Седьмое небо | страница 12



Агей всё тёр пальцы и никак не мог отлепить невидимую плёнку, пока Мира не выкрикнула яростно:

– Это же анестетик, придурок!

Анестезирующее горючее? Ничего себе. Самосожжение без боли - апофеоз комфортабельности.

– И сколько он действует?

– Ты думаешь, кто-нибудь проверял?

В самом деле. Главное, чтобы хватило до конца... за сколько минут сгорает человек?

Идиотка сумасшедшая.

– Ну и на какого хрена оно тебе сдалось? Дура! Славы захотелось? Чтоб в новостях показали?
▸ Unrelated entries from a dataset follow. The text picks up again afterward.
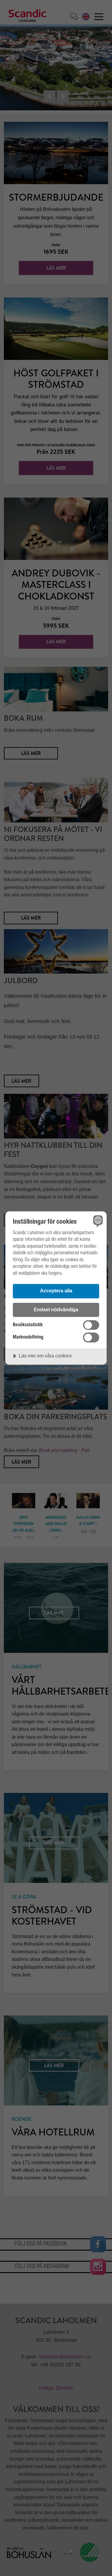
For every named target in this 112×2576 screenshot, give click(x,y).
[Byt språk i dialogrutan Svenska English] (97, 1220)
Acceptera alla (56, 1290)
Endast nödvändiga (56, 1309)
Седьмор... седьмонёбка чёртова!

– Н-ну...

Она обмякла, ткнулась лбом в колени. Спутанные волосы закрыли жуткую культю.

О господи, как он не догадался. Ну конечно, это должна быть несчастная любовь - дурацкая выдумка рекламщиков: "Он ушёл? Заведи себе Анди-друга SL-20. Он бросил тебя? Наше агентство превратит его жизнь в ад. Он оставил тебя ради другой? Купи..."

А ему показалось...

То-то она камеру прилепила. Отправить в информаторий фильм о своем самоубийстве, извращенка.

– Дура!

– Сам дурак, - огрызнулась Мира. Судя по голосу, анестетик надёжно глушил боль. Пока.

– Но нельзя же так!

– А как? Как? - она даже пристукнула единственным кулаком по хрустнувшему обломку. - Лучше всех знаешь, да? Да? Чебуречник паршивый!

Слёзы растворяли горючку, липкие прядки приклеились к щекам. Она ещё не очнулась толком, ещё вся была во власти одной идеи; наверное, до сих пор прокручивала в мыслях: видеокамера - горючка - зажигалка - дотерпеть до конца... Похоже, она ещё не поняла как следует, что осталась с одной рукой.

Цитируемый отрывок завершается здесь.